I recently finished this very Spring-y mouse custom painting for a very nice art collector friend of mine, called “Easter Joy”. Maybe too late for Easter, but I thought it would be fun to show you the steps it went through! LOTS of pictures in this post!
Firstly, after getting ideas from her, I made a very rough thumbnail sketch to get a feel of what I would include and how it would all lay out:
Next, I scanned it into my computer to draw on top of it with my Wacom tablet and digital pen to get a much more refined drawing. I also gather reference material as needed. As you can see, some of the elements had changed at this point. This is what I showed to my collector friend – and she approved! At this stage, I will normally make any desired changes if someone would like to see something different or moved around, etc. until it looks good to them. But this time around there weren’t any changes to make. Sometimes I will do this part on the computer, sometimes on the original sketch or tracing paper. It is easiest on the computer though to erase things that need to be changed without messing up the sketch paper, and I can resize it to whatever the final painting will be. I still hadn’t done much about refining the flowers in the pots yet, though. I decided to draw those on the actual watercolor paper after I transfer the sketch.

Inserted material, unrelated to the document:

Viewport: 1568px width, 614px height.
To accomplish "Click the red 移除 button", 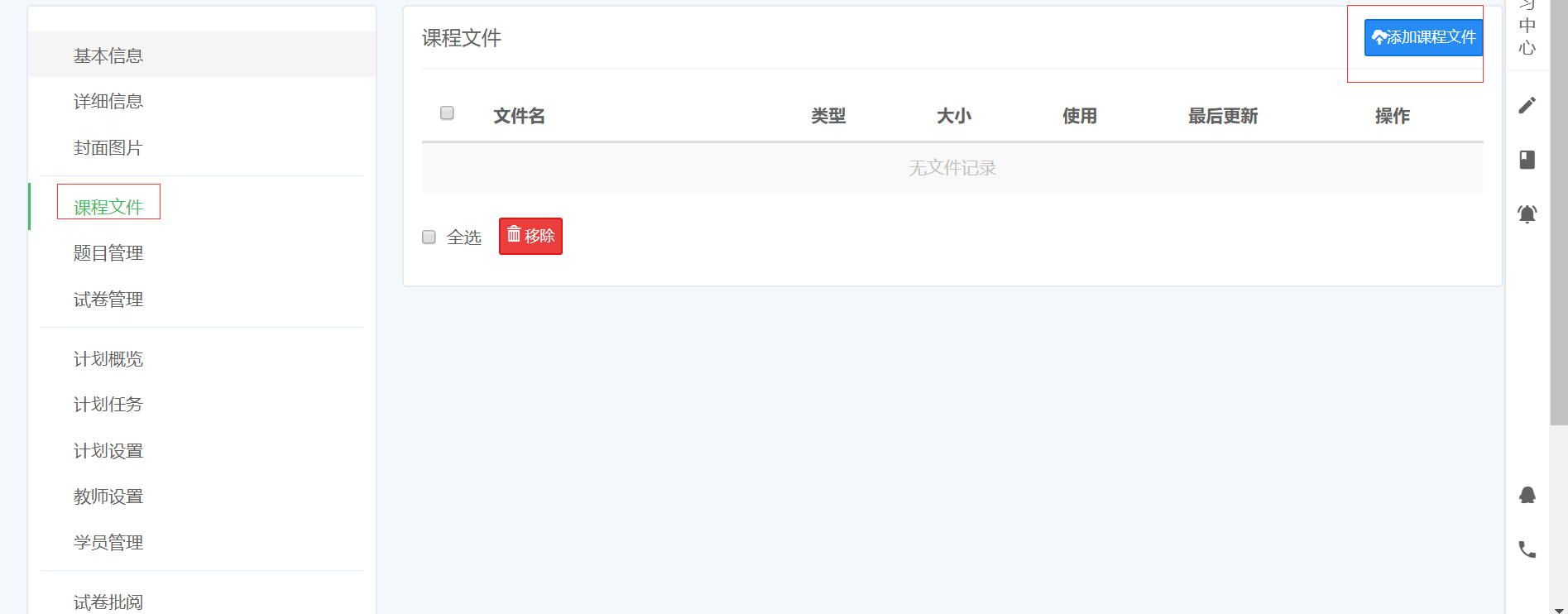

Next, I transferred the sketch to watercolor paper. I have two main ways I do this: with a lightbox or with carbon transfer paper. In this case I used the carbon paper, since I happened to be stuck in a hotel because of that snowstorm (as you may recall). J I had a printout of my drawing, so I put that on top of the watercolor paper and carbon paper and used a pen to draw on top of the printout.
Then I sketched the lilies and pansies directly on the watercolor paper – luckily I did have reference with me at the hotel for those!
First thing to paint are global washes, like the sky and grass here:
More basic first washes on other elements. I did a little more than that on the little mouse and chick characters, though. I generally like to do any characters quicker than the rest, because it helps me feel the personality of the painting.
Much more detail work on the characters. This is done by layering up several watercolor washes, particularly in the contours and shadows. For this whimsical style of painting, I like to put in tiny notch details with a very fine black Micron pen, size 005. They’re mainly little dart shapes at corners and transitions between fabric and fur, etc. It really helps the art pop. I don’t like to use a black line over all of it, just teeny details. Starting to work on the flowers here, too.
Lots of shading work done here:
Hello, pansies! Also a white gel pen made the polka dots on the eggshells.
More work done on the flowerpot, grass, and starting the lilies.
In this last in-progress shot, I’ve finished up the butterflies, grass and wildflowers, and darkening of the edges/corners of the sky. Time to scan it into the computer to show to my friend!